The prevailing features in the modern theory of punishment were developed by analytic philosophers half a century ago. The theory in the Anglo-American philosophical world was and still is governed by a small handful of basic conceptual distinctions, self-consciously deployed by virtually all theorists no matter what substantive views they also hold about punishment. The terminus a quo of these ideas are the influential writings of H.L.A. Hart (1959) in England and John Rawls (1955) in the United States. Though both Hart and Rawls pass muster as centrist liberals, they believed these analytic distinctions to be ideologically neutral.
Defining the concept of punishment must be kept distinct from justifying punishment. A definition of punishment is, or ought to be, value-neutral, at least to the extent of not incorporating any norms or principles that surreptitiously tend to justify whatever falls under the definition itself. To put this another way, punishment is not supposed to be justified, or even partly justified, by packing its definition in a manner that virtually guarantees that whatever counts as punishment is automatically justified. (Conversely, its definition ought not to preclude its justification.)
Justifying the practice or institution of punishment must be kept distinct from justifying any given act of punishment. For one thing, it is possible to have a practice of punishment — an authorized and legitimate threat system — ready and waiting without having any occasion to inflict its threatened punishment on anyone (because, for example, there are no crimes or no convicted and sentenced criminals). For another, allowance must be made for the possibility that the practice of punishment might be justified even though a given act of punishment — an application of the practice — is not.
Justification of any act of punishment is to be done by reference to the norms (rules, standards, principles) defining the institutional practice — such as the classic norms of Roman law,nulla poena sine leges and nulla poena sine crimen (no punishments outside the law, no punishments except for a crime). Justification of the practice itself, however, necessarily has reference to very different considerations — social purposes, values, or goals of the community in which the practice is rooted. The values and considerations appropriate to justifying acts are often assimilated to those that define judicial responsibility, whereas the values that bear on justifying the punitive institution are akin to those that govern statutory enactments by a legislature.
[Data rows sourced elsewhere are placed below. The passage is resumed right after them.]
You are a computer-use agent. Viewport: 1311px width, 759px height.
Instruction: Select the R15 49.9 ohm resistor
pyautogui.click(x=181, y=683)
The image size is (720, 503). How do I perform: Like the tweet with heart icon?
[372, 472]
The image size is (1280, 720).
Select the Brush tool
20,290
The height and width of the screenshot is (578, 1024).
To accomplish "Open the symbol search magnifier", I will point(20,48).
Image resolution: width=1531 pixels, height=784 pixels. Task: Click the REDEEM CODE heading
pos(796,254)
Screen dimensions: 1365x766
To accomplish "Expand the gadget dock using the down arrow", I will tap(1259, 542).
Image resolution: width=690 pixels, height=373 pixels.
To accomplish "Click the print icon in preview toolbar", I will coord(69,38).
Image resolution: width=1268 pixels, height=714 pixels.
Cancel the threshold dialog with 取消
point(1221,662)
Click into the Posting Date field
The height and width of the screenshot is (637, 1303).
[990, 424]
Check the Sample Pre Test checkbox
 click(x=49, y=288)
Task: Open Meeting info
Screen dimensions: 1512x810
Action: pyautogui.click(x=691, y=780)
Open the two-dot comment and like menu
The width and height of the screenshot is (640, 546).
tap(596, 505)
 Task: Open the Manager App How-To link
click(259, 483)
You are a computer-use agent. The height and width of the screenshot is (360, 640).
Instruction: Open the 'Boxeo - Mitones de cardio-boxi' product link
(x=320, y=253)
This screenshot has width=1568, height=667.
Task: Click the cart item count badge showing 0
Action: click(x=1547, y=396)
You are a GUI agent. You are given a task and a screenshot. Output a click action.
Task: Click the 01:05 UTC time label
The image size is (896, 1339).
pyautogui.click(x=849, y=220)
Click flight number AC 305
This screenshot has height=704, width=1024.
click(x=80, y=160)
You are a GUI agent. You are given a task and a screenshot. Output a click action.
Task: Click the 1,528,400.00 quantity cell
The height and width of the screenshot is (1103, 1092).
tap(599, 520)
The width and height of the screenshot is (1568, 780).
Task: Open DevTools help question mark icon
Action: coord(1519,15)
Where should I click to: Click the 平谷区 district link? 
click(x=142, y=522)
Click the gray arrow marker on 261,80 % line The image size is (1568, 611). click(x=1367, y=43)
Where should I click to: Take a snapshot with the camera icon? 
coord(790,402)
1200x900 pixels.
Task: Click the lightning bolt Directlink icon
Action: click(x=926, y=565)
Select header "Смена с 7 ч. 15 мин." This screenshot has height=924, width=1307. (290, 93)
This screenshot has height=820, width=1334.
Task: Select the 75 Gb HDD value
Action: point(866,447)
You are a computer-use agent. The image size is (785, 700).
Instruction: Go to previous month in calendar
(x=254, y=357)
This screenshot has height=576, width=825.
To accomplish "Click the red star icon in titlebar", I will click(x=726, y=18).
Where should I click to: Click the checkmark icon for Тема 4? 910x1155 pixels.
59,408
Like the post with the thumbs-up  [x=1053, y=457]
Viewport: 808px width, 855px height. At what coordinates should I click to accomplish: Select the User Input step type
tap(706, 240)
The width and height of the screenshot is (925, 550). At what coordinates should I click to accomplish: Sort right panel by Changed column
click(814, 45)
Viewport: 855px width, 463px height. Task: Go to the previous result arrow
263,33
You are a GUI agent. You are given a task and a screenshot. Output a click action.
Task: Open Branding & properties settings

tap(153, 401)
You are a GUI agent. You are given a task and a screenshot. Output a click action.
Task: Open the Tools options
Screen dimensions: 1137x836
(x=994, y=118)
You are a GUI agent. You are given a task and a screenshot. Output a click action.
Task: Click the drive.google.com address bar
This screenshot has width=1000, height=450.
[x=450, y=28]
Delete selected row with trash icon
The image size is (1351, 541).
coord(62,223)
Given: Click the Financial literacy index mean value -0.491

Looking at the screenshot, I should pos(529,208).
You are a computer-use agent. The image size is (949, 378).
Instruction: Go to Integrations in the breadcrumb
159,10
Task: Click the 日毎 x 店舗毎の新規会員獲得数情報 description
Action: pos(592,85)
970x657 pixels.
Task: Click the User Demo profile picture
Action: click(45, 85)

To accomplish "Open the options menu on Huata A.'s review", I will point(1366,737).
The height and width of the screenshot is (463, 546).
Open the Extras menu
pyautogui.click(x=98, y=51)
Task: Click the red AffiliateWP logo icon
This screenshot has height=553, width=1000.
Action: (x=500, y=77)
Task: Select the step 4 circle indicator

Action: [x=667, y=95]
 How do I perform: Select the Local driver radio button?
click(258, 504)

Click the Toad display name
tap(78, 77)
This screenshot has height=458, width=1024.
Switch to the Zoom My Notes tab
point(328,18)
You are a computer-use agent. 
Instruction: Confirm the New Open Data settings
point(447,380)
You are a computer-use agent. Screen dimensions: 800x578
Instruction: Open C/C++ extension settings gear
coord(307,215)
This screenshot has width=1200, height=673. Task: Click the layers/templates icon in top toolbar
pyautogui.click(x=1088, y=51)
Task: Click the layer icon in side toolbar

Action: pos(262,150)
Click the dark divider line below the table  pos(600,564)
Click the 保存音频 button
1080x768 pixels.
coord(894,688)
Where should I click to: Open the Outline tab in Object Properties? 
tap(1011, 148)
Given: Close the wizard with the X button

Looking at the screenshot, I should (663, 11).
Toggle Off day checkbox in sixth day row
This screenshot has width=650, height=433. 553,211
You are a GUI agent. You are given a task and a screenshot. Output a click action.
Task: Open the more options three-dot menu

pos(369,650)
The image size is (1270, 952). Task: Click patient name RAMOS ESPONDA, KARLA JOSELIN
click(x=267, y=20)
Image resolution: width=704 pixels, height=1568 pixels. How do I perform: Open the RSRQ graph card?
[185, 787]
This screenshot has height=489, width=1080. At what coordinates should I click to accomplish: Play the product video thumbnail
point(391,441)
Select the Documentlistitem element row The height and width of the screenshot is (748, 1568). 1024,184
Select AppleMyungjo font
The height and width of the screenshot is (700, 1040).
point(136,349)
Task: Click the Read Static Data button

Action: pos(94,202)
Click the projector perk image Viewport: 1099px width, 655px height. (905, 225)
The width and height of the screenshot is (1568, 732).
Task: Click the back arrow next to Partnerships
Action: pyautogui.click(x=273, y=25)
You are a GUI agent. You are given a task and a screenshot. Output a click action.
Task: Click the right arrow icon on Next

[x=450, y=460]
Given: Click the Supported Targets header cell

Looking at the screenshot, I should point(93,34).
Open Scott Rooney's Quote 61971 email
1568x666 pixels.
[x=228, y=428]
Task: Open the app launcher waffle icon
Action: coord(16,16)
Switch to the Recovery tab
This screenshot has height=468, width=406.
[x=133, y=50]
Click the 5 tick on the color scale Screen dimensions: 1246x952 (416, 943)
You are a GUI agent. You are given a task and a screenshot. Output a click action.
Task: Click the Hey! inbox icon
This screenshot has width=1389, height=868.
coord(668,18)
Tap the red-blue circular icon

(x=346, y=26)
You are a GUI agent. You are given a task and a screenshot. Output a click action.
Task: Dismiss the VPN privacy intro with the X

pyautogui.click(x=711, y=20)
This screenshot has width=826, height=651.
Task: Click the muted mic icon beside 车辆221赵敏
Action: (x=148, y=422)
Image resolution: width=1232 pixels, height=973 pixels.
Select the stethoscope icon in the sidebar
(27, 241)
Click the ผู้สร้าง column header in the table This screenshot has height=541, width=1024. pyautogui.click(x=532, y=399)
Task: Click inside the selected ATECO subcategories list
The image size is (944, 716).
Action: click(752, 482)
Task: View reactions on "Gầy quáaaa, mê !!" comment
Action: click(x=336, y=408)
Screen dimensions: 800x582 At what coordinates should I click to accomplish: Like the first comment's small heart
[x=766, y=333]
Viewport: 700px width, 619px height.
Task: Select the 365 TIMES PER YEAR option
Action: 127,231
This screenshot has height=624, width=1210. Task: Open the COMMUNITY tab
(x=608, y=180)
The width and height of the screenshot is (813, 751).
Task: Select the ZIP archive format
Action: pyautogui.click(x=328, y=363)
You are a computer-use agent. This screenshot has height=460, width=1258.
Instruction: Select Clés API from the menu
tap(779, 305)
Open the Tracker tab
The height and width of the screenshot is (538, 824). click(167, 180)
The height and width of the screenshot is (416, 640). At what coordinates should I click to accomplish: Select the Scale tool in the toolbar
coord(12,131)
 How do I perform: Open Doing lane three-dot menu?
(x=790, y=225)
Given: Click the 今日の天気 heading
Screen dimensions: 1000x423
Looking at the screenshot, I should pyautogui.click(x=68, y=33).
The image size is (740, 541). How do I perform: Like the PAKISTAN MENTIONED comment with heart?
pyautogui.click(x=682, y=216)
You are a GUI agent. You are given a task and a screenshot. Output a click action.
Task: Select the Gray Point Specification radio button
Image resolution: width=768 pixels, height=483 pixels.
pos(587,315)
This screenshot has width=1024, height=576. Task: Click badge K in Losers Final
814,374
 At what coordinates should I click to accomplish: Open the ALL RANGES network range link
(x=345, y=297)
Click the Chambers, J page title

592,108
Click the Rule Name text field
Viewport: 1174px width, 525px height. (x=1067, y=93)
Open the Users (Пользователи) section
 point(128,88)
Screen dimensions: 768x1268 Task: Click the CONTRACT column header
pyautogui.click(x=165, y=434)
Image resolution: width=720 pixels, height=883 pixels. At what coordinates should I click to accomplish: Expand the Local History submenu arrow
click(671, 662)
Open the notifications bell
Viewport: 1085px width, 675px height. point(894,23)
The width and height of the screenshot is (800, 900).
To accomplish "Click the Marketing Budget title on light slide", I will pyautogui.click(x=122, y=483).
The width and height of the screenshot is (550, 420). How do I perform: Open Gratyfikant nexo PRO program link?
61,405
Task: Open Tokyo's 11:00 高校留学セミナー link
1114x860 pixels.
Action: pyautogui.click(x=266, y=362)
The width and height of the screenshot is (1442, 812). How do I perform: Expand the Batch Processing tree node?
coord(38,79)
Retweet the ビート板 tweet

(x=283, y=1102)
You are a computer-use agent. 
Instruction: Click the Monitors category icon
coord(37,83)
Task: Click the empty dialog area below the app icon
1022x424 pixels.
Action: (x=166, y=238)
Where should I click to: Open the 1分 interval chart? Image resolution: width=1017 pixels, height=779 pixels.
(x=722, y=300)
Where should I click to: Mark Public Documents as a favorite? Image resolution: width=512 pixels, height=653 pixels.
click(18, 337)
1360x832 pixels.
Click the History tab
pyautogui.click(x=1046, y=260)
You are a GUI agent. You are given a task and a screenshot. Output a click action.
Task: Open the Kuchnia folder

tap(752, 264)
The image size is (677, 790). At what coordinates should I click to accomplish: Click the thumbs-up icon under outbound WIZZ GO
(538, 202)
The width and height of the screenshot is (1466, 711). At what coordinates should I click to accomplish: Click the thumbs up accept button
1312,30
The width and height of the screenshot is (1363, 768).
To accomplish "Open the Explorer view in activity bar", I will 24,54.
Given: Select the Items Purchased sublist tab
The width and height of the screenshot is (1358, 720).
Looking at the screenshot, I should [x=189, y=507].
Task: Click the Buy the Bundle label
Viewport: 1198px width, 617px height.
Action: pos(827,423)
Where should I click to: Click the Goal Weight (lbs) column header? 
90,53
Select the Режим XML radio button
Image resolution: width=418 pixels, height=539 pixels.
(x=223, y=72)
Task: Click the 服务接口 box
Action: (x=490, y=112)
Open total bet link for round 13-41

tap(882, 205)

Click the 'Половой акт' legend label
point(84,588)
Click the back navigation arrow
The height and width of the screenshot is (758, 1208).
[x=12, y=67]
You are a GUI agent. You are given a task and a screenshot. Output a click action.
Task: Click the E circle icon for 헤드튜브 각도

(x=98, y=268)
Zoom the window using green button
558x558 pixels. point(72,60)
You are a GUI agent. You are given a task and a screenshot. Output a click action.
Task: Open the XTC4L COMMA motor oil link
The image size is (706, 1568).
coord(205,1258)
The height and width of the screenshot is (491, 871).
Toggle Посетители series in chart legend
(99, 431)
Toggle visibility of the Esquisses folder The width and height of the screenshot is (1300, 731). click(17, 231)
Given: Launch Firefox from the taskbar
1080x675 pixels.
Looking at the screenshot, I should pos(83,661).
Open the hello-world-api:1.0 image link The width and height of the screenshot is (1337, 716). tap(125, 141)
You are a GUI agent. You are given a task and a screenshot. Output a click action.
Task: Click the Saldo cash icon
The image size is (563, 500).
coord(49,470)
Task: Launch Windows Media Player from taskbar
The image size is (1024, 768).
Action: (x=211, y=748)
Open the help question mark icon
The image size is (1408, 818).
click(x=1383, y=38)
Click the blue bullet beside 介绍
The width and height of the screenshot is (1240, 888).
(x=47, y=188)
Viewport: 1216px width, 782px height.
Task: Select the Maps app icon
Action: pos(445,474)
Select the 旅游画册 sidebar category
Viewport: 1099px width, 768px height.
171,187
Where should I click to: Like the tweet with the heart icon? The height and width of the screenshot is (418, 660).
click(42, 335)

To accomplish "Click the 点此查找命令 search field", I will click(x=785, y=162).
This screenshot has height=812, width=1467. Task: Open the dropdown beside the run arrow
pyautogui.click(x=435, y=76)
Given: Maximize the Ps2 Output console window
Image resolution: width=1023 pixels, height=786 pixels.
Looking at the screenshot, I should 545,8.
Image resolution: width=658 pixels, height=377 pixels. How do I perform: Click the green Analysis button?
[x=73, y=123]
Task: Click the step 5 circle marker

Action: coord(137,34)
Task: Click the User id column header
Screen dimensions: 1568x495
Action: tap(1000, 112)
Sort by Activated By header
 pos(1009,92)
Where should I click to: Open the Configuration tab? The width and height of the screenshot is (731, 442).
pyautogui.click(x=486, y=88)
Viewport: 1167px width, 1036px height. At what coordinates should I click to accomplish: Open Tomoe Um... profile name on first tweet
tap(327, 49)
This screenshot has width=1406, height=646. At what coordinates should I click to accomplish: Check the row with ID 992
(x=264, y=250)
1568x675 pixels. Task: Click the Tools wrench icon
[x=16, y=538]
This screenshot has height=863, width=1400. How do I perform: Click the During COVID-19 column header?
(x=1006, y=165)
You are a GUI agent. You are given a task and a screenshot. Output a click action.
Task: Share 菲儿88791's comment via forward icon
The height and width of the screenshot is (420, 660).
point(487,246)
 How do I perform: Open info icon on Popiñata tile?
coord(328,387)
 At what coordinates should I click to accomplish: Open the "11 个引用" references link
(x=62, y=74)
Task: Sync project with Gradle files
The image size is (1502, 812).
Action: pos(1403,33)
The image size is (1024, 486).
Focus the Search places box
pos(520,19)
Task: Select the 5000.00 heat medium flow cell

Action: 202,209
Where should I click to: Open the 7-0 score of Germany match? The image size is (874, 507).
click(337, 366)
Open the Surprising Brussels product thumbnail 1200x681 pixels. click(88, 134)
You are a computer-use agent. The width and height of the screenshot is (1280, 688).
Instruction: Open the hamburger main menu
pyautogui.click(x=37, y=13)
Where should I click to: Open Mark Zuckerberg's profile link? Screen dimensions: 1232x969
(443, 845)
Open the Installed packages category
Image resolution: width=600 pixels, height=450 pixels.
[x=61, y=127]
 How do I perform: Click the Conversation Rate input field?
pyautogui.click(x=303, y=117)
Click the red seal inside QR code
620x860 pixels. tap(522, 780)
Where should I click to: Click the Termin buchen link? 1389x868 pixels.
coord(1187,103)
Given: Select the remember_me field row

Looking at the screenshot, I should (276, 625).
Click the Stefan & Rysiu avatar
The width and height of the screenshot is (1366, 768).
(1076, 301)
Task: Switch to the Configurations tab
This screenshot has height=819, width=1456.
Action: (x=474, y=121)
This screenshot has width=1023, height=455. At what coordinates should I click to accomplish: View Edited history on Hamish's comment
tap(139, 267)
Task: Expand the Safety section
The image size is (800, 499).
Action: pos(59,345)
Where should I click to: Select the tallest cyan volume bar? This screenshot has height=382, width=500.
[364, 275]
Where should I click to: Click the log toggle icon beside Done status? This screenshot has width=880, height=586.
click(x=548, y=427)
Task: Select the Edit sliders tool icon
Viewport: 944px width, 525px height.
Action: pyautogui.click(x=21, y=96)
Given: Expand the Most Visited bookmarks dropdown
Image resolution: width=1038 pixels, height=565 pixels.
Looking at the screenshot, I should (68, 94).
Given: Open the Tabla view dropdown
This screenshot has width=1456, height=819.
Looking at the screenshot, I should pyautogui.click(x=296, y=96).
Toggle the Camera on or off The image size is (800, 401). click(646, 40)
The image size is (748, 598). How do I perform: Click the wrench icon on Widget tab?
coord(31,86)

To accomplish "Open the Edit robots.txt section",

The practice of punishment must be justified by reference either to forward-looking or to backward-looking considerations. If the former prevail, then the theory is consequentialistand probably some version of utilitarianism, according to which the point of the practice of punishment is to increase overall net social welfare by reducing (ideally, preventing) crime. If the latter prevail, the theory is deontological; on this approach, punishment is seen either as a good in itself or as a practice required by justice, thus making a direct claim on our allegiance. A deontological justification of punishment is likely to be a retributive justification. Or, as a third alternative, the justification of the practice may be found in some hybrid combination of these two independent alternatives. Recent attempts to avoid this duality in favor of a completely different approach have yet to meet with much success (Goldman 1982, Hoekema 1986, Hampton 1984, Ten 1987, von Hirsch 1993).
Acknowledgment of these distinctions seems to be essential to anything that might be regarded as a tolerably adequate theory of punishment.
Two substantive conclusions have been reached by most philosophers based in part on these considerations. First, although it is possible to criticize the legitimacy or appropriateness of various individual punitive acts — many are no doubt excessive, brutal, and undeserved — the practice of punishment itself is clearly justified, and in particular justified by the norms of a liberal constitutional democracy. Second, this justification requires some accommodation to consequentialist as well as to deontological considerations. A strait-laced purely retributive theory of punishment is as unsatisfactory as a purely consequentialist theory with its counter-intuitive conclusions (especially as regards punishing the innocent). The practice of punishment, to put the point another way, rests on a plurality of values, not on some one value to the exclusion of all others.